Ma se voleva il portoghese, lui gli avrebbe dato il portoghese: — Vai comer folhas. — Vai a mangiar foglie.
Il maiale lo fissò, perplesso. — Perché, è una buona cosa?
— Perché è il tuo nome. Come-Folhas.
Mangia-Foglie si estrasse un grosso insetto da una narice e lo gettò via, sbuffando. — Non essere offensivo — disse. Si alzò e andò via.
Lui lo seguì con lo sguardo. Mangia-Foglie era sempre difficile a trattarsi. Alla sua compagnia preferiva quella del maiale chiamato Human. Questi era più intelligente, il che costringeva Miro a una maggiore cautela, ma se non altro non ricadeva mai in modi così improvvisamente ostili come Mangia-Foglie.
Quando il maiale fu scomparso fra gli alberi, Miro tornò a voltarsi verso la città.
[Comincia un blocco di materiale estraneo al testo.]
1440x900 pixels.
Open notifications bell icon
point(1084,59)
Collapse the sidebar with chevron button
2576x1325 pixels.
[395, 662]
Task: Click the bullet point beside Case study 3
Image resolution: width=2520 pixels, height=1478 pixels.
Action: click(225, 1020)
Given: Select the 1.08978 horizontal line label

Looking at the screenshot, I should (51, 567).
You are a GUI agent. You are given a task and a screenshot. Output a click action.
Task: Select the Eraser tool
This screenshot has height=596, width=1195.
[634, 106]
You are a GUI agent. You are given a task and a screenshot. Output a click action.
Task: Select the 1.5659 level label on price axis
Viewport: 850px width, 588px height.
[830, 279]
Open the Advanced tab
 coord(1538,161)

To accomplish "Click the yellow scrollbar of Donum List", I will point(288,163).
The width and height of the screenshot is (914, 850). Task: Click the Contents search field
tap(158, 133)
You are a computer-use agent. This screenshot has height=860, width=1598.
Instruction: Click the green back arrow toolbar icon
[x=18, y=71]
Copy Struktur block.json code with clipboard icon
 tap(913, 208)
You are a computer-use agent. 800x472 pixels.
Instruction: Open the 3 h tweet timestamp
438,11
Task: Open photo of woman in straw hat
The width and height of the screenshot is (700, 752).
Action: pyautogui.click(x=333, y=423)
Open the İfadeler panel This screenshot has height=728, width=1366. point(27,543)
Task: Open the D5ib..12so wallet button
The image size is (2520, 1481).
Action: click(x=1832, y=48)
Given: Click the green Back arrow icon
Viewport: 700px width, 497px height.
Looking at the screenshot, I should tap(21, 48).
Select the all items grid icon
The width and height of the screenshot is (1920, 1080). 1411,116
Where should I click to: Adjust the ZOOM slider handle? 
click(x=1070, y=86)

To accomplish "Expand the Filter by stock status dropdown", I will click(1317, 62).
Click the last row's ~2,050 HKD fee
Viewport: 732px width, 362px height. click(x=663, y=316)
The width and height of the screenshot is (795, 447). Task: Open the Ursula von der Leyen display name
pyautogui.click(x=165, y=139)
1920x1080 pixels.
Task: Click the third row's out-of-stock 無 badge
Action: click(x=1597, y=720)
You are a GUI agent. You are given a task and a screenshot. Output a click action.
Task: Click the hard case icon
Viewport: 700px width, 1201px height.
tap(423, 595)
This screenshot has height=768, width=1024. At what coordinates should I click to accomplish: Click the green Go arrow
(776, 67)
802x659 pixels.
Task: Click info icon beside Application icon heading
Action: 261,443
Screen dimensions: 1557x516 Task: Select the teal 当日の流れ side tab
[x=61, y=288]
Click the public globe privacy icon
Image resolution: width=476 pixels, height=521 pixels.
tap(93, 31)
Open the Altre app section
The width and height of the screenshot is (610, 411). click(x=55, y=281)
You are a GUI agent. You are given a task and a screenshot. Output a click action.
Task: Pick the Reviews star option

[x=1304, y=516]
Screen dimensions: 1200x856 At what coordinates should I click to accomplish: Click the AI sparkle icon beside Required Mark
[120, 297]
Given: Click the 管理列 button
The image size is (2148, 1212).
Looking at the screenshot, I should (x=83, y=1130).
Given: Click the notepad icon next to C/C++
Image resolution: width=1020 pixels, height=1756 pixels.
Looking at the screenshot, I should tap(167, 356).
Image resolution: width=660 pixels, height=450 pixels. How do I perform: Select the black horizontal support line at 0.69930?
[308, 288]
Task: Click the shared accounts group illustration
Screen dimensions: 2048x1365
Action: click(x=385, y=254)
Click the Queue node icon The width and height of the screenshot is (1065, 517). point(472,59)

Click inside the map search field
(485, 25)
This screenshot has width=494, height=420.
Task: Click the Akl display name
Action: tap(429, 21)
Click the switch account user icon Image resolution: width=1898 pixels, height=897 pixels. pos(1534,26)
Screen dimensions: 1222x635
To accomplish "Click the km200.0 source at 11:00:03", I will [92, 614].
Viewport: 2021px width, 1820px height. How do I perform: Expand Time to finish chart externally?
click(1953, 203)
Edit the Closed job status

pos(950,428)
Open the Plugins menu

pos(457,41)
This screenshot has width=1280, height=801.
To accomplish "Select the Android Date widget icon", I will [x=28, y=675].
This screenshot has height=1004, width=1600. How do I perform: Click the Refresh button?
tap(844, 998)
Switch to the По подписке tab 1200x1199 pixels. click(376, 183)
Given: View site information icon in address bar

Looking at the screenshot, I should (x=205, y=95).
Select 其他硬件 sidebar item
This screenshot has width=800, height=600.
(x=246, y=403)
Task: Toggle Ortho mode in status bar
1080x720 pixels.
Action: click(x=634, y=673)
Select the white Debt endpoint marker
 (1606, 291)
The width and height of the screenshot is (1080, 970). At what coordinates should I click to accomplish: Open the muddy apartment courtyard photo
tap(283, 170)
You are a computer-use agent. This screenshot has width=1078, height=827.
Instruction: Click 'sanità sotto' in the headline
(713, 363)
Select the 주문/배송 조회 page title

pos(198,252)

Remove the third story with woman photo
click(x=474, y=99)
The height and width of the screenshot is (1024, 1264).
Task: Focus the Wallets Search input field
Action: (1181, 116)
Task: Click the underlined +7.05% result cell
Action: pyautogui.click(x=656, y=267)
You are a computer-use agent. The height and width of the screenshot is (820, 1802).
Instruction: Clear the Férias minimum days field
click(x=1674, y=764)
C’era qualcuno che scendeva lungo la collina, sulla stradicciola che portava a casa sua. Quello davanti sembrava piuttosto alto… no, era Olhado con Quara sulle spalle. La ragazzina era già troppo cresciuta perché la si dovesse portare così a cavalluccio. Ma a preoccupare Miro era la sua incapacità di riprendersi dallo shock che per lei era stato la morte del padre. Il giovane fece una smorfia amara. E pensare che Ela s’era illusa di poter seppellire insieme a lui tutti i loro problemi!